The deal, which needs approval from a federal court in New York, would end a class-action lawsuit filed by the Authors Guild and book authors and a separate suit brought by five major publishers: the McGraw-Hill Companies, Pearson PLC's Pearson Education and Penguin Group, John Wiley & Sons, and Simon & Schuster, owned by CBS. Both suits were filed in 2005.
"Google's mission is to organize the world's information and make it universally accessible and useful. Today, together with the authors, publishers, and libraries, we have been able to make a great leap in this endeavor," Sergey Brin, co-founder and president of technology at Google, said in a statement. "While this agreement is a real win-win for all of us, the real victors are all the readers. The tremendous wealth of knowledge that lies within the books of the world will now be at their fingertips."

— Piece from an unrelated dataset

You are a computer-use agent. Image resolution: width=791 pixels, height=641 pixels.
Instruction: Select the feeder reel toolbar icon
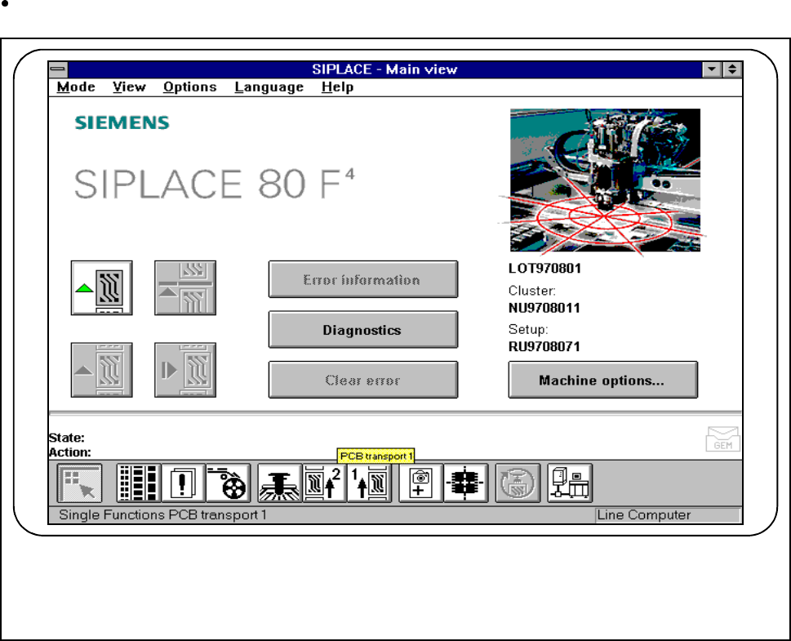(x=229, y=483)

The Association of American Publishers called the settlement "historic."
"From our perspective, the agreement creates an innovative framework for the use of copyrighted material in a rapidly digitizing world, serves readers by enabling broader access to a huge trove of hard-to-find books, and benefits the publishing community by establishing an attractive commercial model that offers both control and choice to the rights-holder," Richard Sarnoff, chairman of the AAP, said.
Roy Blount Jr., president of the Authors Guild, said in the guild blog that besides providing fair compensation to copyright holders, the settlement would be a big win for readers.
"Readers will be able to browse from their own computers an enormous collection of books," Blount said. "We hope this will encourage some readers to buy full online access to some of the books."
With the lawsuits settled, libraries at the Universities of California, Michigan, Wisconsin, and Stanford are expected to make their collections available to Google Book Search, the project that sparked the lawsuits. The project was originally established in 2004 as Google Print, and renamed in 2005.